Funny how I can track the course of my entire childhood with memories of dessert.
There were the classic chocolate chip cookies my mom used to make all the time. I was never far away when she did (otherwise who was going to lick the bowl?).
There was the cake my sister and I tried to bake for my Dad’s birthday one year. When the layers started to slip and slide and no amount of frosting would glue it together, we stuck tootsie pops into the cake in an effort to hold it together. It wasn’t pretty, but boy did it taste good.
I remember my favorite cheesecake that I loved so much. The one with the chocolate swirls and the cookie crust. The recipe came to us randomly in a pile of junk mail.
I remember tackling, so bravely at the age of 10, complicated sugar candies like lollipops and salt water taffy. Yet why am I faced with a fear of cooked sugar now when back then I was completely fearless? Go figure.
And then there was La Cocina. Or LaCo as the locals called it. One of the best restaurants in our little town. It was always a special treat to go to LaCo, where you could feast on the Smiley Face platter (a plate of baked beans with a cheesy grin) and endless chips and salsa. But that’s not the reason I was always so excited to go there.
No.
The real reason was dessert.
Suitably dubbed Chocolate Velvet, the dessert was as light and airy as a chocolate cloud. It was like chocolate mousse – but so much more. Served in a towering slice like the best piece of chocolate cake you’ve ever had, and dusted with fine chocolate cookie crumbs that stuck to your chin.
Needless to say, when La Cocina shut its doors, I was crushed. The prospect of no more chocolate velvet was more than my chocolate-filled mind could handle.
I never forgot about that dessert, and often discussed the urgent matter of the recipe with my mom.
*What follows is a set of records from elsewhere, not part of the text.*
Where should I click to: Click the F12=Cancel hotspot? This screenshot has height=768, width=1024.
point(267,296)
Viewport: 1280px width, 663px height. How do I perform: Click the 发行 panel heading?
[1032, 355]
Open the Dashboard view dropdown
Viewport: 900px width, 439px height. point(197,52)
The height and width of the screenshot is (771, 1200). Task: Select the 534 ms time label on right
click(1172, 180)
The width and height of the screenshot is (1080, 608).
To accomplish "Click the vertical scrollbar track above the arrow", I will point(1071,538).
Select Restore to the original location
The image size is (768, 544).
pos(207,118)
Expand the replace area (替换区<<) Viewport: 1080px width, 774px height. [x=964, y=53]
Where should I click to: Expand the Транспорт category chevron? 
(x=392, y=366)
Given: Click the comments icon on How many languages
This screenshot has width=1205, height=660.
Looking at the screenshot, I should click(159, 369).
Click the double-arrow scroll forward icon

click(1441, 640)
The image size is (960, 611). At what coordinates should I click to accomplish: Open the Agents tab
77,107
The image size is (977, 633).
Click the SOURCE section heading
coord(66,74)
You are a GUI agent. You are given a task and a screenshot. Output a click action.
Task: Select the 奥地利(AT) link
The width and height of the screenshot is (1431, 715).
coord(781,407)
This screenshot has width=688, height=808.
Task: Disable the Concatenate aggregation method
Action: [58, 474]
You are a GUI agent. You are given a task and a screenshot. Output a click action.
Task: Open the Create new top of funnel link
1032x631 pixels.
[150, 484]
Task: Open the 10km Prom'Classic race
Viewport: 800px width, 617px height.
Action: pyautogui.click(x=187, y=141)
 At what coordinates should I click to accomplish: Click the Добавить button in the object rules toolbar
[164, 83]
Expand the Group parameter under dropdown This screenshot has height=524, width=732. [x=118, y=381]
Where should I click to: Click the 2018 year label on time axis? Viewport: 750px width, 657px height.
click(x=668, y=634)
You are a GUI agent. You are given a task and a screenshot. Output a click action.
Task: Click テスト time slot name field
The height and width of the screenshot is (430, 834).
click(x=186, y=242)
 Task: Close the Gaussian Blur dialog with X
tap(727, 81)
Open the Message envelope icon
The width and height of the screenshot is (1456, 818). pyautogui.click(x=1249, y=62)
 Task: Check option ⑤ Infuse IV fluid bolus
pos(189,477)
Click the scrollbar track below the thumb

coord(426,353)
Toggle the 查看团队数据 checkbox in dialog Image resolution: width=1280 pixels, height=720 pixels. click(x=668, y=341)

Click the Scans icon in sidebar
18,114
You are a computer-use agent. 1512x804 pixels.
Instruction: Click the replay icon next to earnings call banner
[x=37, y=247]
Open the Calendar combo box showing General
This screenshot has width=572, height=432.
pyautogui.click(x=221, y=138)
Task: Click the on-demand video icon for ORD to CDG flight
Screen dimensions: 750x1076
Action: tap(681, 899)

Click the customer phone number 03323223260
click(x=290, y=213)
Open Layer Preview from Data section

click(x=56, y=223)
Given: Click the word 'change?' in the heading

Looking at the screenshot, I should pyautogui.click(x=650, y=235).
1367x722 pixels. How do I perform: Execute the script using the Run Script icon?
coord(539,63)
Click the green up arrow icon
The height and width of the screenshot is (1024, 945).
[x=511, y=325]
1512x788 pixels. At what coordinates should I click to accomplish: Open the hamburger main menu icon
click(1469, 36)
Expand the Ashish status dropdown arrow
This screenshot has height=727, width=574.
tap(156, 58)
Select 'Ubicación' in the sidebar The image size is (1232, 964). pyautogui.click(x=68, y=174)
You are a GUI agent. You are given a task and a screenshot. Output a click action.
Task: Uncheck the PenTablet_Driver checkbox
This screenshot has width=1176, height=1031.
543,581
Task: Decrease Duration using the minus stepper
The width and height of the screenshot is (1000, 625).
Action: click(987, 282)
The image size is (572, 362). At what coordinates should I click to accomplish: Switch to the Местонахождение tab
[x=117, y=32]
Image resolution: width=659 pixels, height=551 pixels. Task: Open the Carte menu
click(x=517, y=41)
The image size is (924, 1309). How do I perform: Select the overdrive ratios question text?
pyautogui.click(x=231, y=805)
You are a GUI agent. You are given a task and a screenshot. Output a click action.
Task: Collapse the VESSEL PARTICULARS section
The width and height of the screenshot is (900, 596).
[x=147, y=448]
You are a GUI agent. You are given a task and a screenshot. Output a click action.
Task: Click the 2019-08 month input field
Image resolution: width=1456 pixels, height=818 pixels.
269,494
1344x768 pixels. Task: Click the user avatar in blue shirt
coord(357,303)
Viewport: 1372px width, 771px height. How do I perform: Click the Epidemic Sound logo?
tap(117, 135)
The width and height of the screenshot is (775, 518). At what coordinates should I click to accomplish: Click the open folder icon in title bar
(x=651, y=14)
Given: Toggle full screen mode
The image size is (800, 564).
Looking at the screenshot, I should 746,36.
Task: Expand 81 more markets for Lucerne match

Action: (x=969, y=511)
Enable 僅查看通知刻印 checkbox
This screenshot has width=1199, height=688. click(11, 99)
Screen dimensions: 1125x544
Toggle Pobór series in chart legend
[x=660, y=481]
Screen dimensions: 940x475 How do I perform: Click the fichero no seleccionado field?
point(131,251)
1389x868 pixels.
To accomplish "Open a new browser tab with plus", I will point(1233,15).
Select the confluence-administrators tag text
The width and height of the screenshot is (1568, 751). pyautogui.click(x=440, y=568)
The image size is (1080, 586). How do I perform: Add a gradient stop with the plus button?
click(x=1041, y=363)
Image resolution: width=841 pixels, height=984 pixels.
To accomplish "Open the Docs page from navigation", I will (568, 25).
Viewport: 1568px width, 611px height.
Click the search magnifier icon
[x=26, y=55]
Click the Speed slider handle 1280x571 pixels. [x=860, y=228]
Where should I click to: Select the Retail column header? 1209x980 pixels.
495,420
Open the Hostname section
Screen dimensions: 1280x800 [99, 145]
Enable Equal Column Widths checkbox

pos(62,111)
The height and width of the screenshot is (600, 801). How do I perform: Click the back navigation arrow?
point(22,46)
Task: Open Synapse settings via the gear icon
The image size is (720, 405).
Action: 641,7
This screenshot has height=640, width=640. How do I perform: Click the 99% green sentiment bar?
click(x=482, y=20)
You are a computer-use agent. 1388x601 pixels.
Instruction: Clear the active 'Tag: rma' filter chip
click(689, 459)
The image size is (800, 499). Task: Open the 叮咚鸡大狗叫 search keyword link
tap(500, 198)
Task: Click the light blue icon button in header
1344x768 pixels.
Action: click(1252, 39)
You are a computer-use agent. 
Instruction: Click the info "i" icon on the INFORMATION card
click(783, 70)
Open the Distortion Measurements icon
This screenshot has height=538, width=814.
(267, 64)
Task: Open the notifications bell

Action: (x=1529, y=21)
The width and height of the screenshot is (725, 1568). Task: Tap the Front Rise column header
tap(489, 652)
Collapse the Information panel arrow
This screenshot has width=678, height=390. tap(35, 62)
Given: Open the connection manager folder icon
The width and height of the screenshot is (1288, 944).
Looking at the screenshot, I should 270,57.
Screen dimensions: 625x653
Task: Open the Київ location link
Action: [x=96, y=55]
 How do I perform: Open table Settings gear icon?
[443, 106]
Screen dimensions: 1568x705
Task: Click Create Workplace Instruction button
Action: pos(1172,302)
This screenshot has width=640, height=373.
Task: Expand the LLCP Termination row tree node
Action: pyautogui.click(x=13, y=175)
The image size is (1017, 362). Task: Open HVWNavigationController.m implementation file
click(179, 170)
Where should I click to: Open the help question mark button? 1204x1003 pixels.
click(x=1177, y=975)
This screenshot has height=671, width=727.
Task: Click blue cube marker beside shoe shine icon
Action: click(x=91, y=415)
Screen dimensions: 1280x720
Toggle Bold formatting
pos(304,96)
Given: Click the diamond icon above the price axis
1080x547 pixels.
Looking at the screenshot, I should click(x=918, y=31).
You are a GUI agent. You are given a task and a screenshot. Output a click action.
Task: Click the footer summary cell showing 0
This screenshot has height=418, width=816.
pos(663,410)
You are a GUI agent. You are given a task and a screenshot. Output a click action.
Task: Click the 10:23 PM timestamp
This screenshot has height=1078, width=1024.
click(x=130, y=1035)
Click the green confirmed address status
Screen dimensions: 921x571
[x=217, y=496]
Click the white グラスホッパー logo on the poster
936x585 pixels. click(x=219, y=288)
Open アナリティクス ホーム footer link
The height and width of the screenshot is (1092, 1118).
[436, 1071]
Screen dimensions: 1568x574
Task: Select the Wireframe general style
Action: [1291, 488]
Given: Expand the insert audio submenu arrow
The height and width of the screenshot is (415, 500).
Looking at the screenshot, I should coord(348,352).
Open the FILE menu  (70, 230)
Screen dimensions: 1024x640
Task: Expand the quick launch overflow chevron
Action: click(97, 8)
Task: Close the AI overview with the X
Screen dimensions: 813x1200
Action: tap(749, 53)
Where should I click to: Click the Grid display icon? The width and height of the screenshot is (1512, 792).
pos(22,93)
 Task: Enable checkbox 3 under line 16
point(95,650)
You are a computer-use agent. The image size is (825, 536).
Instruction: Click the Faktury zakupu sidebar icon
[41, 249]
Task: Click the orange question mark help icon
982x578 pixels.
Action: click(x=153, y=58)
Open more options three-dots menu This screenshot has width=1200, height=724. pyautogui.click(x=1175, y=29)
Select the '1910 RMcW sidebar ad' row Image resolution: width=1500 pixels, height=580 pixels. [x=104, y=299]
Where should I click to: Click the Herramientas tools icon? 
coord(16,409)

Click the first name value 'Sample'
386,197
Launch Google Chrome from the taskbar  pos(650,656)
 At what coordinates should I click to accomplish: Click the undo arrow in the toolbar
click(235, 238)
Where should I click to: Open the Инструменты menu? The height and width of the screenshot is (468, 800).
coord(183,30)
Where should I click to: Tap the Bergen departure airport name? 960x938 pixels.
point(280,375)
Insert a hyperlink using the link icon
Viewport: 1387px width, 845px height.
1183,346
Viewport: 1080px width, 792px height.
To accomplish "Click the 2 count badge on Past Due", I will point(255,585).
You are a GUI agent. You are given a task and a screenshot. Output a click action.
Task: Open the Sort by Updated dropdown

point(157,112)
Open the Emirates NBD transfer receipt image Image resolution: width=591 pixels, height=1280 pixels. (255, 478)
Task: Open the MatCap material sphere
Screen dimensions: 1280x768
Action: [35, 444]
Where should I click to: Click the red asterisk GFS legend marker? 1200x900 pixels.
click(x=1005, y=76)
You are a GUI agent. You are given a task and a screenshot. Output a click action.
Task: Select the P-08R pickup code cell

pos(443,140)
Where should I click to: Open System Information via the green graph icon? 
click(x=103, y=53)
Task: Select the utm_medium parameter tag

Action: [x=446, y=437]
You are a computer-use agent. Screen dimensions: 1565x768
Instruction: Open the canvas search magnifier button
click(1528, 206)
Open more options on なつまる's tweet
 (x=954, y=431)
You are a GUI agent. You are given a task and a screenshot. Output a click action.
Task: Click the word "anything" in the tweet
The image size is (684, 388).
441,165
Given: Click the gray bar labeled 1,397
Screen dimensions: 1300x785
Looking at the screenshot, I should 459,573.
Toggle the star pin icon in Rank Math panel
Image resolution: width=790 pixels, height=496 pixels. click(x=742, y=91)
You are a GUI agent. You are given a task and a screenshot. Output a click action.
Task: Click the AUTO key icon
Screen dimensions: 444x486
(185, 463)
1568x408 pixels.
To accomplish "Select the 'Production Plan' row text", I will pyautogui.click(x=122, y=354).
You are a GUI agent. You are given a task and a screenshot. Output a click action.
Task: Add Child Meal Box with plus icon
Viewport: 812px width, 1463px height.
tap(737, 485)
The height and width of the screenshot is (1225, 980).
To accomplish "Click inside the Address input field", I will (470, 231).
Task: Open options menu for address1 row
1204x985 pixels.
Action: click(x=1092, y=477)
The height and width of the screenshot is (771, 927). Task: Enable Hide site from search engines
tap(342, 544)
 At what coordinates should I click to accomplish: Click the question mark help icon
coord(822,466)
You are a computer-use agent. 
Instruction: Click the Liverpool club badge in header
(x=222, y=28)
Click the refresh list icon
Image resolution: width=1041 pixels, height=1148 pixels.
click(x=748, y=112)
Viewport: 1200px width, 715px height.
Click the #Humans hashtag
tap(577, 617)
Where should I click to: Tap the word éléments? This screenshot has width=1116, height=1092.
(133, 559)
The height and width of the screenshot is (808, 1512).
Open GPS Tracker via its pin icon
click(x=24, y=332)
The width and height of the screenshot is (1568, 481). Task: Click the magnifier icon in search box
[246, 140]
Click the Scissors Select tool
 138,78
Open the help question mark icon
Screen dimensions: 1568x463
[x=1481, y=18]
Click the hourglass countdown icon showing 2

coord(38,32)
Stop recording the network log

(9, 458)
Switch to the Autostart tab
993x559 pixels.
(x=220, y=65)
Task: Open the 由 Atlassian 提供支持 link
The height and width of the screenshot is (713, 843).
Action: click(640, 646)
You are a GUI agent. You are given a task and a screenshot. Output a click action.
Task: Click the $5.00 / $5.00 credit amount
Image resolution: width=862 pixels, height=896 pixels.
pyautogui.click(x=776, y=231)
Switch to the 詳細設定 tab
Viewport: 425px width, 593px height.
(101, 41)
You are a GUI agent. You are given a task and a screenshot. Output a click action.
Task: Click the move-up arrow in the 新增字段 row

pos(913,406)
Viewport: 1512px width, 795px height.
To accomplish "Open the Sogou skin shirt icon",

She had, at one point, acquired a copy of what was apparently the secret recipe, but the cryptic instructions were so baffling that I had never attempted it before. Finally, after a decade-long velvet void I couldn’t wait any longer.
Once I figured out that the egg whites were best folded into the chocolate mixture and not the plain cookie crumbs, and that the dark-as-night chocolate color I remember was most likely from cookie crumbs folded into the mousse (though that part was missing from the overly abbreviated recipe), the dessert came together just as I remember.
I chose to serve the dessert in mini shot glasses – because, what’s not to like about mini shot glasses? But you could certainly layer the mousse in a 9×9 baking dish instead, and slice it into (larger-than-shot-glass-size) portions for serving. That’s your call.
Ah, memories.
Let us know what you think!
Leave a Comment below or share a photo and tag me on Instagram with the hashtag #loveandoliveoil.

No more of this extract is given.